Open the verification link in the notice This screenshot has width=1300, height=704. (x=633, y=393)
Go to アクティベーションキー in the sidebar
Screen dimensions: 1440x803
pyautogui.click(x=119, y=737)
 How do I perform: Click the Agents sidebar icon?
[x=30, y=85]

· · · · · · ·

* [WORK TO BE COMPLETED]:
Give back the complete data, each line unchanged.

* [YOUR SOLUTION]:
Open the verification link in the notice This screenshot has width=1300, height=704. (x=633, y=393)
Go to アクティベーションキー in the sidebar
Screen dimensions: 1440x803
pyautogui.click(x=119, y=737)
 How do I perform: Click the Agents sidebar icon?
[x=30, y=85]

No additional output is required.